Sobre a questão de as culpas serem assacadas especialmente ao presidente Agostinho Neto, se bem que foi exagerado na primeira reação, o que de certo modo se compreende porque foi uma reação a quente, e a situação em que País estava, com graves problemas nas fronteiras e mesmo no interior era problemática, nitidamente este tinha perdido o controlo, como se verificou quando até um dos sobrinhos esteve na calha para ser fuzilado. Ele só viria a ter conhecimento da amplidão das perseguições quando foi confrontado com um relatório numa reunião da OUA que se realizou em Monróvia em 1979, o que o levou a regressar intempestivamente, após o que procedeu ao desmantelamento da DISA, pouco antes da sua morte, como refere o depoente Ildeberto Teixeira.
Naturalmente, este é um livro onde perpassam muitas contradições, bastantes distorções e fatalmente várias incertezas, todas possíveis porque se trata de coisas de homens e tudo o que é humano é imperfeito. O 27 de Maio está eivado disso tudo, mas, como salienta Lara Pawson, não se pode estar de acordo com os portugueses, pela sua insistência absurda de que tudo começou a correr mal em Angola com a independência. O poder em Angola também tem de refletir, a hora é de abertura. Como lembra, «as democracias bem-sucedidas permitem que as pessoas se manifestem, mas os governantes não reagem. É aqui que reside a beleza das coisas: deixar a população protestar, mas ignorá-la por completo».
Um dos interesses deste livro é que levanta a questão do rigor da informação sobre Angola e qual é a informação em que podemos confiar. Uma leitura indispensável para a história do massacre e suas sequelas, mas também para o melhor entendimento da atualidade angolana.
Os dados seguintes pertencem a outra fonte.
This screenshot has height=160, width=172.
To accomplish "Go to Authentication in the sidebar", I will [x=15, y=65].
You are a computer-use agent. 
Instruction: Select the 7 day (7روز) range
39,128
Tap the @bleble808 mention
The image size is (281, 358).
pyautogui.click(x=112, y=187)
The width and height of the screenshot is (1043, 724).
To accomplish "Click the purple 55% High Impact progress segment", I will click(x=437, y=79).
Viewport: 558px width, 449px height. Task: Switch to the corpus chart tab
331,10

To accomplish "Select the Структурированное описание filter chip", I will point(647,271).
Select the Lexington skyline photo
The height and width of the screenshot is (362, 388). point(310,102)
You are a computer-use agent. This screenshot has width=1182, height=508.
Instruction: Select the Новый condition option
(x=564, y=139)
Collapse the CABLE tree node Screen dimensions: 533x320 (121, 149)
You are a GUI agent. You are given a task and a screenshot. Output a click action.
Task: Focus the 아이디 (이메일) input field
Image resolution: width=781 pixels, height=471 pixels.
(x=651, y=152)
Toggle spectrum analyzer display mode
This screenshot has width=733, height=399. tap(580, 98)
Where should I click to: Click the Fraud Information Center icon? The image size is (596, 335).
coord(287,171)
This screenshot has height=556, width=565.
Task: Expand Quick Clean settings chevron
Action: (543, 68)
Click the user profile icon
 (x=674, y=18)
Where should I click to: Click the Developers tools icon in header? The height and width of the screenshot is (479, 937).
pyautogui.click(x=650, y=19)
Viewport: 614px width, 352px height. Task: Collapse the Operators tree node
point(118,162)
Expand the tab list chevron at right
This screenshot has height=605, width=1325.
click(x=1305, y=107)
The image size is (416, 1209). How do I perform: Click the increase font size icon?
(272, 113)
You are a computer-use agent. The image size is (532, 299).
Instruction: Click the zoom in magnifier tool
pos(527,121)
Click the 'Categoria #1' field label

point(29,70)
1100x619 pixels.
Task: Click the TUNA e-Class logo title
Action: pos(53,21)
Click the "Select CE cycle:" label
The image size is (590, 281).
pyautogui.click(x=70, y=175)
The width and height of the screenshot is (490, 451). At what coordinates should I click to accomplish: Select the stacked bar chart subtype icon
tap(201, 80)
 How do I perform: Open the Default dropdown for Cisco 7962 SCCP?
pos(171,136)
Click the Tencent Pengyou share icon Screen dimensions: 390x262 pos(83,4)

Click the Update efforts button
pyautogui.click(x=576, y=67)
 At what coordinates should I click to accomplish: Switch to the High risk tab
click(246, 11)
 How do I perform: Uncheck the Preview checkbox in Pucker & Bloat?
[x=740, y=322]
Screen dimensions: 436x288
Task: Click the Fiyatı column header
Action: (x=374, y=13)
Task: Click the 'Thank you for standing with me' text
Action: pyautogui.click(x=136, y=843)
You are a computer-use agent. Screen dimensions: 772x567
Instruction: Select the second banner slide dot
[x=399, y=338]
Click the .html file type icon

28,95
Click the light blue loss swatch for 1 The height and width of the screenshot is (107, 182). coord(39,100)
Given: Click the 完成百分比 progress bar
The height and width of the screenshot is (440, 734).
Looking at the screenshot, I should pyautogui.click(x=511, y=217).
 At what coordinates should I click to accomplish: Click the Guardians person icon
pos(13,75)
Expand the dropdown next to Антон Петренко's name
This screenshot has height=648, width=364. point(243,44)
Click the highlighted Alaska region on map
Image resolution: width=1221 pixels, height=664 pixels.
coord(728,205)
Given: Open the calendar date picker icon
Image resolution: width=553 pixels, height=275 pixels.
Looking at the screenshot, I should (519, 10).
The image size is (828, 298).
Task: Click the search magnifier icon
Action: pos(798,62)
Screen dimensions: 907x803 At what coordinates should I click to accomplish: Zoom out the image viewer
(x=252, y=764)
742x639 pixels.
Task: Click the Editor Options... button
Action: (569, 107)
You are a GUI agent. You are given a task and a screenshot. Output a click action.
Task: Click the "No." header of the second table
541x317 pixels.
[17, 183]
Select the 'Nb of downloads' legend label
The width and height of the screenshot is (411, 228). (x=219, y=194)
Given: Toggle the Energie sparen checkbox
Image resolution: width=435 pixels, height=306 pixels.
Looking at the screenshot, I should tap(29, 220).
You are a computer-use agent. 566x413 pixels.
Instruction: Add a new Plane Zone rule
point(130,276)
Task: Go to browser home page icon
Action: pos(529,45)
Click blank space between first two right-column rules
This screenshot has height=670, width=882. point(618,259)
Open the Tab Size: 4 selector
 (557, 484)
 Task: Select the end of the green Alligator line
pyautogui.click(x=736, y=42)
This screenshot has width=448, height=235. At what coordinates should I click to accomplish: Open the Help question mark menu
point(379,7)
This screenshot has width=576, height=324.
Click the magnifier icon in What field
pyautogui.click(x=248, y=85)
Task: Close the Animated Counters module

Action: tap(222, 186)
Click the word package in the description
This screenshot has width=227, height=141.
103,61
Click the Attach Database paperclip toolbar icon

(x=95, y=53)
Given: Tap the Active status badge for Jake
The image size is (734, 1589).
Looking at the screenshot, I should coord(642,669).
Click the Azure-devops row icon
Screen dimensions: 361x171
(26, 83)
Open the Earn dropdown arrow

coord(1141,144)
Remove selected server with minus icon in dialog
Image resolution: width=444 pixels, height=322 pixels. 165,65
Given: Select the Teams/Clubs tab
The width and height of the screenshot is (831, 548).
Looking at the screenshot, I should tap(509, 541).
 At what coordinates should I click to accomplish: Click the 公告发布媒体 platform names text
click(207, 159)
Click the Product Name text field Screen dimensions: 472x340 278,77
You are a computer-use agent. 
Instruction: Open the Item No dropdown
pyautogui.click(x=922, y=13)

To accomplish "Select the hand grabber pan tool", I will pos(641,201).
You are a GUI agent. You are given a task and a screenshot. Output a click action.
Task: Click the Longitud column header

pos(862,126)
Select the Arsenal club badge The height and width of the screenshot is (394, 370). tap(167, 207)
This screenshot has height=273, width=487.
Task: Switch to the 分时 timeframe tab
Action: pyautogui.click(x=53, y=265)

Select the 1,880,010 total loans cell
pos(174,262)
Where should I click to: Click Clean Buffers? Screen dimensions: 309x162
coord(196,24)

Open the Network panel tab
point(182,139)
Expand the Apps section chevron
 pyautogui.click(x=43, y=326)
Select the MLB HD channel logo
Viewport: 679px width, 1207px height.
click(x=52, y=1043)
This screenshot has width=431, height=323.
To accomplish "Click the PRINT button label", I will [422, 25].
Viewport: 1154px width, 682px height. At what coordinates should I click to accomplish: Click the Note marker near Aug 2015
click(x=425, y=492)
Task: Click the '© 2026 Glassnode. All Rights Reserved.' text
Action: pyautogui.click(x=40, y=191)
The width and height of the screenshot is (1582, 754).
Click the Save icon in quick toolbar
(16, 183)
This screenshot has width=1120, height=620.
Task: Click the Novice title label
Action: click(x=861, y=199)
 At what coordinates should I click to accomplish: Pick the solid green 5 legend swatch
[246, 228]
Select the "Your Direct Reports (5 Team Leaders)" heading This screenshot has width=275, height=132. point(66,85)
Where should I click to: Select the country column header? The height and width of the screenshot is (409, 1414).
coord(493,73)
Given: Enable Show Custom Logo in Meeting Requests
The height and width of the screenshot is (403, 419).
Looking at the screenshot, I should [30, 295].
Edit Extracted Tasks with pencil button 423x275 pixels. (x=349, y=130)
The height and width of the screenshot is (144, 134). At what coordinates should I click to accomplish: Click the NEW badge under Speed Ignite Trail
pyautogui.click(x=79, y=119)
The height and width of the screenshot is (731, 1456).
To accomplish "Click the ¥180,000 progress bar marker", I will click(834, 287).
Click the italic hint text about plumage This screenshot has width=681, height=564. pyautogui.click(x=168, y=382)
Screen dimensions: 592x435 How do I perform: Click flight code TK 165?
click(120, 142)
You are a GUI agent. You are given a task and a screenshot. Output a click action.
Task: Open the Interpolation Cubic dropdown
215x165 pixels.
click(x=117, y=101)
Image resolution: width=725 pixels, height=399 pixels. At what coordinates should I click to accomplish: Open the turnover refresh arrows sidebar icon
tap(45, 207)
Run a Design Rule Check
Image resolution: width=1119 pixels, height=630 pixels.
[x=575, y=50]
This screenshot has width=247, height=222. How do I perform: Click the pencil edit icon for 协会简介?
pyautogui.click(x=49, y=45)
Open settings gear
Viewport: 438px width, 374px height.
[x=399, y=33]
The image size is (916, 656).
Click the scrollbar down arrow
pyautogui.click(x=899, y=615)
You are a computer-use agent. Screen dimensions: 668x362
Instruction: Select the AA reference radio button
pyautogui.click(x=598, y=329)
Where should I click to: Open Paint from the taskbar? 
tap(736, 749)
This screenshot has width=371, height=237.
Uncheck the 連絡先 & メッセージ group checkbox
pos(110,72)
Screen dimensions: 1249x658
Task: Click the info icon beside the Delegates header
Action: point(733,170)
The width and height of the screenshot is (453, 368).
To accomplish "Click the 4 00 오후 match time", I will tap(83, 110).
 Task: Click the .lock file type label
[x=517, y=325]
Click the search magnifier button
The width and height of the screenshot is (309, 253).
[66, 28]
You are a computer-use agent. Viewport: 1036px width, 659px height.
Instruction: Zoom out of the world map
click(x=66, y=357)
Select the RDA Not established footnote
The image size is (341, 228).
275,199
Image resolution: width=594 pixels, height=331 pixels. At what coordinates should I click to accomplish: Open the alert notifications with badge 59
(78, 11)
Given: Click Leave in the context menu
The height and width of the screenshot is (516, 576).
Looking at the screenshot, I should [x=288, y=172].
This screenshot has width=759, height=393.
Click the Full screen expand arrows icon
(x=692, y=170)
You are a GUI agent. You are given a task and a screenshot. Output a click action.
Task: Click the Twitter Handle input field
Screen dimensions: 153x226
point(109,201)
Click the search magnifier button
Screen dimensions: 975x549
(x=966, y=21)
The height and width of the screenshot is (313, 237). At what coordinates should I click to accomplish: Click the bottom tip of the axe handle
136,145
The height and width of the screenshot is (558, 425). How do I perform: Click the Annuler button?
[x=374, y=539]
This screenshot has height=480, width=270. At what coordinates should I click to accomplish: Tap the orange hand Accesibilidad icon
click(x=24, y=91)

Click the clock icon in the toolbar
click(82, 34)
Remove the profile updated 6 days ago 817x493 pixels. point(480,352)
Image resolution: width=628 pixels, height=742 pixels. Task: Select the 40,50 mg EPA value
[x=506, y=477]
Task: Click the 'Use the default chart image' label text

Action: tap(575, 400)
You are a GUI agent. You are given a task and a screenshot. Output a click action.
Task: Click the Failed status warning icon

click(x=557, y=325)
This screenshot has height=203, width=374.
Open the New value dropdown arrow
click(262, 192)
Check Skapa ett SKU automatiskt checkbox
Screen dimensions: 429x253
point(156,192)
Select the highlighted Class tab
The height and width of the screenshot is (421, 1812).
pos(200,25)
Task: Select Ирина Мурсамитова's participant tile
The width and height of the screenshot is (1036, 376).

Entre Londres, Luanda e Lisboa, Pawson conseguiu o que até aqui nunca fora possível: passados 40 anos, vítimas e testemunhas – ainda hoje sob a tensão do medo -, e até mesmo alguns dos carrascos, decidiram falar sobre o massacre, numa série de empolgantes entrevistas. João Van Dúnem, irmão de José, um dos líderes da revolta, bem como membros da elite angolana – por exemplo, Ndunduma Wé Lépi, ex-director do Jornal de Angola, ou Aníbal João da Silva Melo, deputado à Assembleia Nacional pelo MPLA – contam-se entre os muitos testemunhos que a autora reuniu. Lara Pawson foi correspondente da BBC no Mali, na Costa do Marfim e em São Tomé e Príncipe, entre 1998 e 2007. De 1998 a 2000, trabalhou em Angola, onde cobriu a guerra civil. Desde então, visita com regularidade o país. É atualmente jornalista freelance em Londres.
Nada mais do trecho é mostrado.